Library Art Will Run Into Your Eyes

You may go to the library to read or use the computers for projects. But you probably didn’t look up long enough to see the art pieces . The glass chandelier was purchased because Dimond was required to spend 1 percent of the budget on art to show that the Dimond supports art. “Raptures of The Deep” is the name of the glass chandelier. It was made by Jane Coffmin in 2003. “The plan was to put in window at the top of the library that lets in light to shine off the chandelier and the library was to have rainbow light up the library. But one of the architects used his expert opinion and put in windows that don’t let in light”, said Suzanne Metcalfe, the Dimond librarian. “The Raptures of the Deep” is my favorite piece of art in the library and the it is the most expensive,” said Metcalfe. The quilt that is hanging in the Dimond library was a tribute to Mary Pat McDowell, a special education teacher who died after teaching at Dimond for 24 years. It was made and placed in the library by the former librarian Marie Lundstrum. It was put into the library because McDowell had a passion for sharing love for reading with her students. She left money for a scholarship. The orange painting was painted by Fred Trimble in 1974, a former student at Dimond. The whale painting was also painted by a former Dimond student. It was brought from the library in the old building. The beluga whales hang in the library are from an incident when 28 beluga whales were stranded on the beach. “Four of the beached whales died,” said Ron Morris, field supervisor for the National Marines Fisheries Service. Five Dimond teachers were involved: Tania Spurkland, Chris Backstrum, Jim Diehl, Les Matz and Laurel Stutzer.
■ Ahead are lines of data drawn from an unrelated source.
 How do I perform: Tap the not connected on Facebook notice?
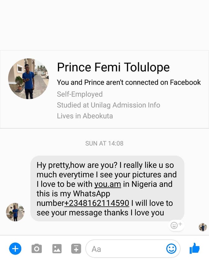pos(129,82)
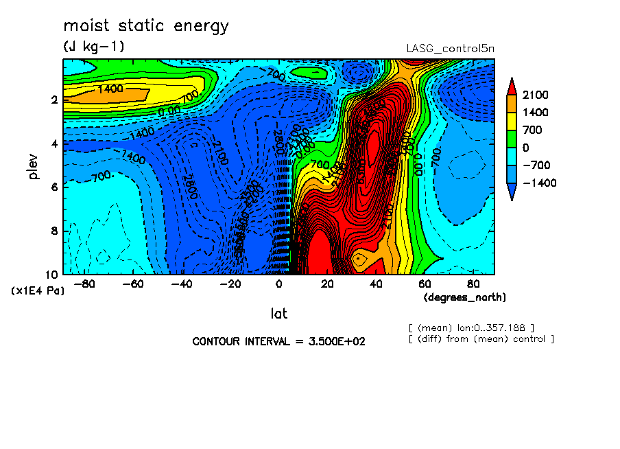The image size is (620, 449).
Task: Select the cyan colorbar swatch
Action: pyautogui.click(x=512, y=157)
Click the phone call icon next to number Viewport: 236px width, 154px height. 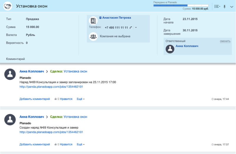click(x=131, y=27)
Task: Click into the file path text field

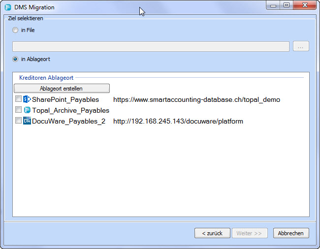Action: click(x=151, y=46)
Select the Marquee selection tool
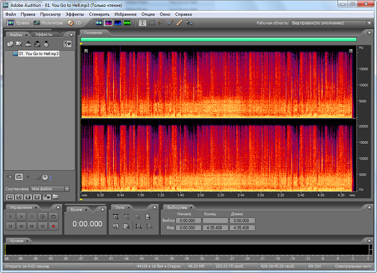This screenshot has width=377, height=273. (x=151, y=23)
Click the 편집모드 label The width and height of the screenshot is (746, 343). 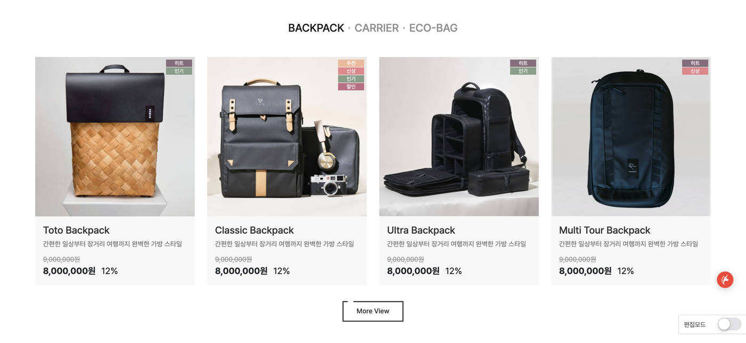(x=694, y=324)
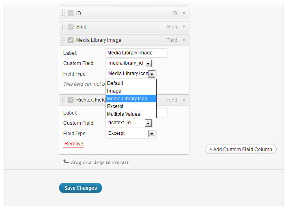This screenshot has height=210, width=288.
Task: Expand the Slug column settings arrow
Action: 184,27
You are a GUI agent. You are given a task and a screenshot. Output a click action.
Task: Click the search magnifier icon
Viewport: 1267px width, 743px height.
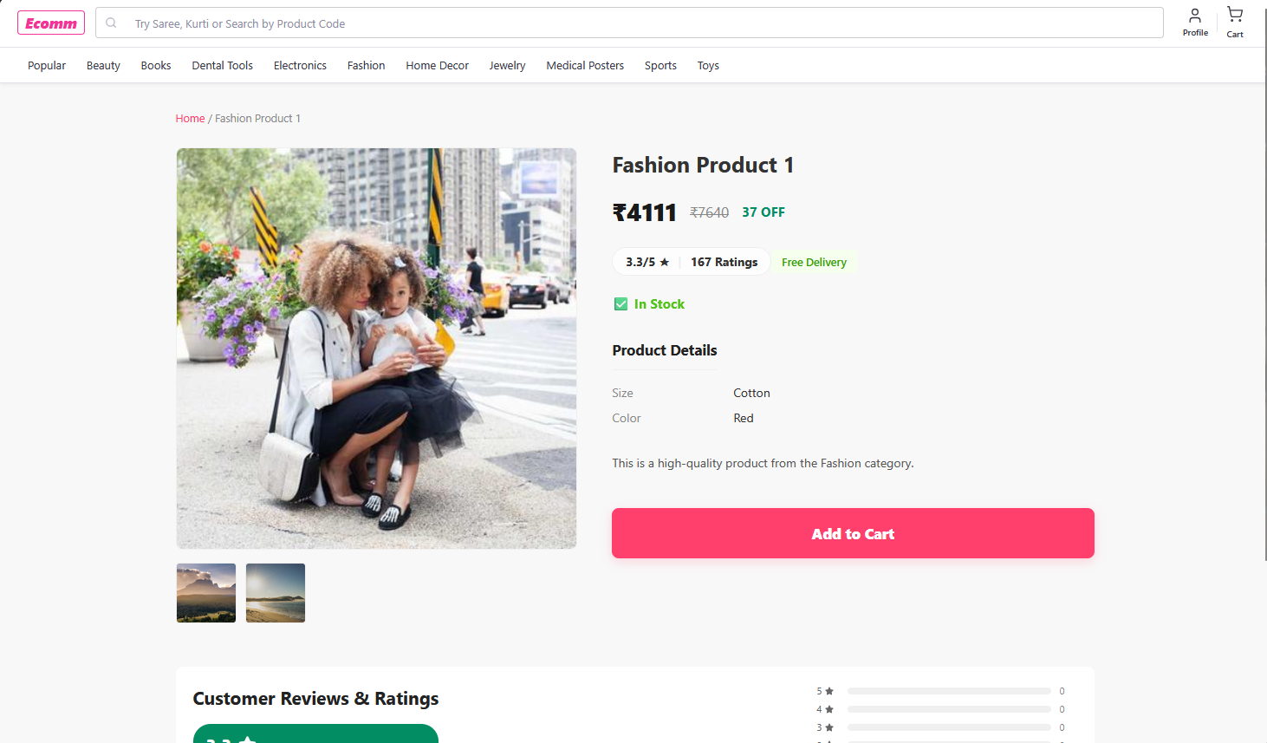click(111, 23)
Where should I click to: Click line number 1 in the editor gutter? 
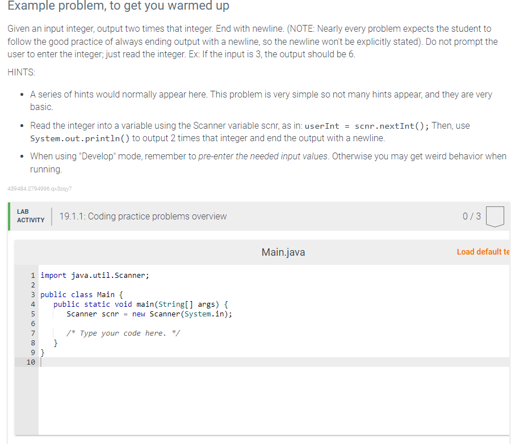32,275
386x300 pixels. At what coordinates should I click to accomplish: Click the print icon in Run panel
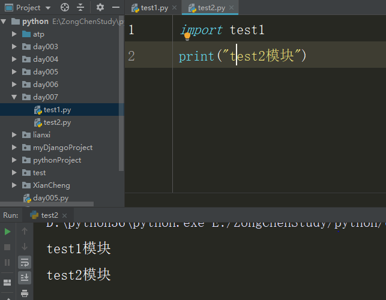(25, 293)
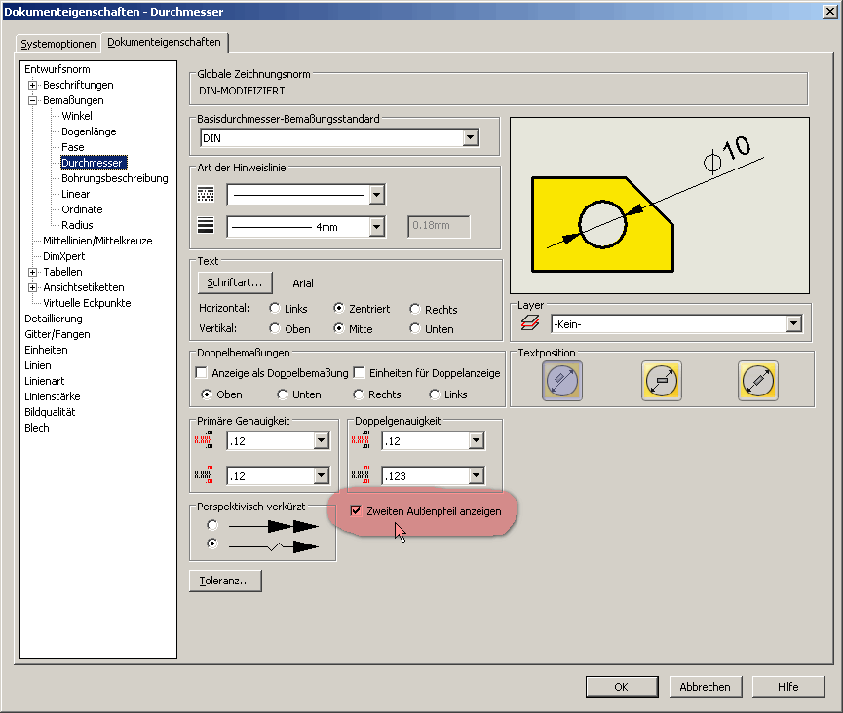Switch to the Systemoptionen tab
843x713 pixels.
click(59, 44)
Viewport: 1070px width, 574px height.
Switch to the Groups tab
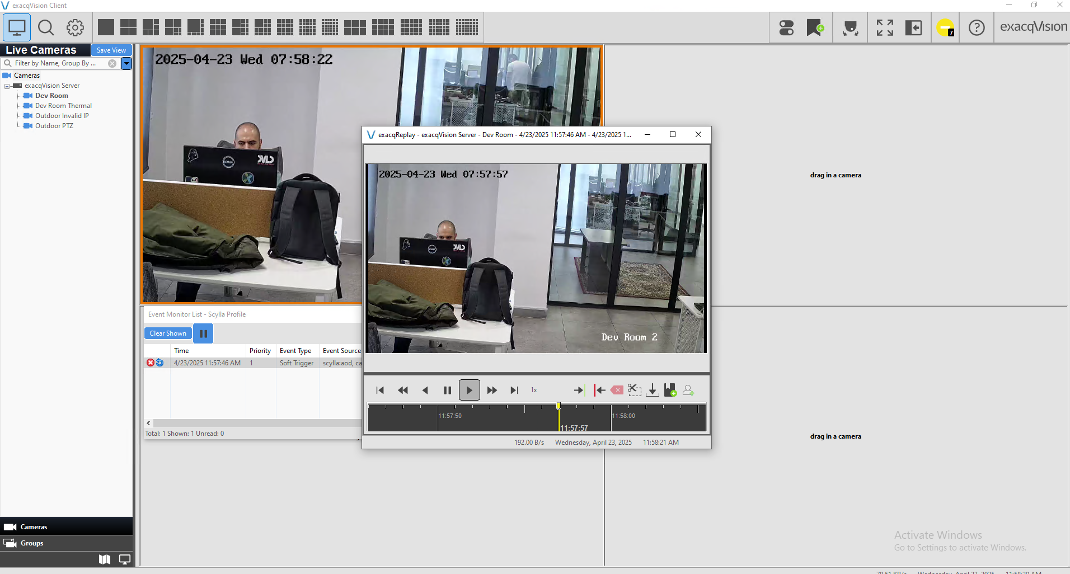[x=32, y=543]
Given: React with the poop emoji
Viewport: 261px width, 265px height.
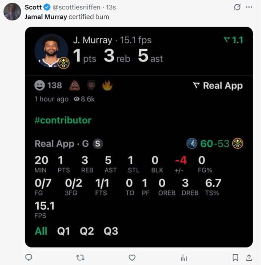Looking at the screenshot, I should (x=74, y=85).
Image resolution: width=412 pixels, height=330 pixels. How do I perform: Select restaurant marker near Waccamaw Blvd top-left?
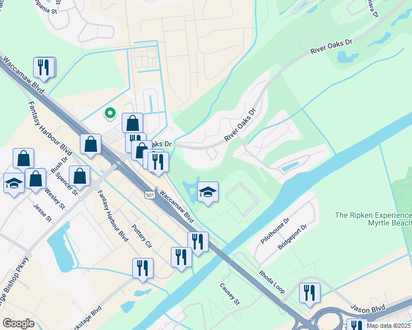[x=44, y=69]
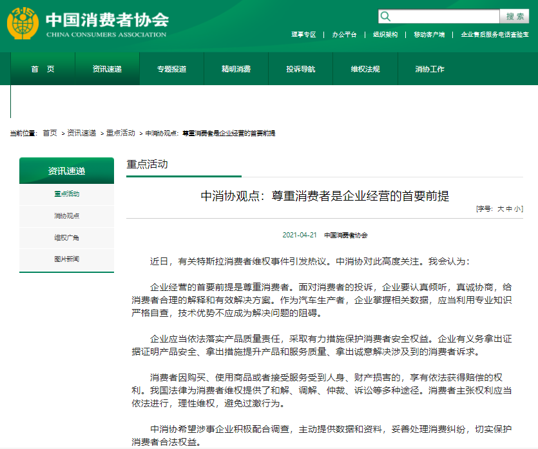Screen dimensions: 538x449
Task: Open 投诉导航 complaint navigation menu
Action: click(x=300, y=68)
Dimond students helped cook all the meat off the bones of the big beluga whale that is hanging in the Dimond library. “The smell was horrible,” said one Dimond student. The meat was cooked off each bone one at a time. After the meat was gone the bones were bleached and cleaned so it could hang in the Dimond library. Dimond science class students reconstructed. After it was done it was hung in the library until it was moved from the old building into the new one. The Dimond library probably won’t be getting any new pieces of art to complement the school library because “there is not a lot of room on the walls for new pieces,” said Metcalfe.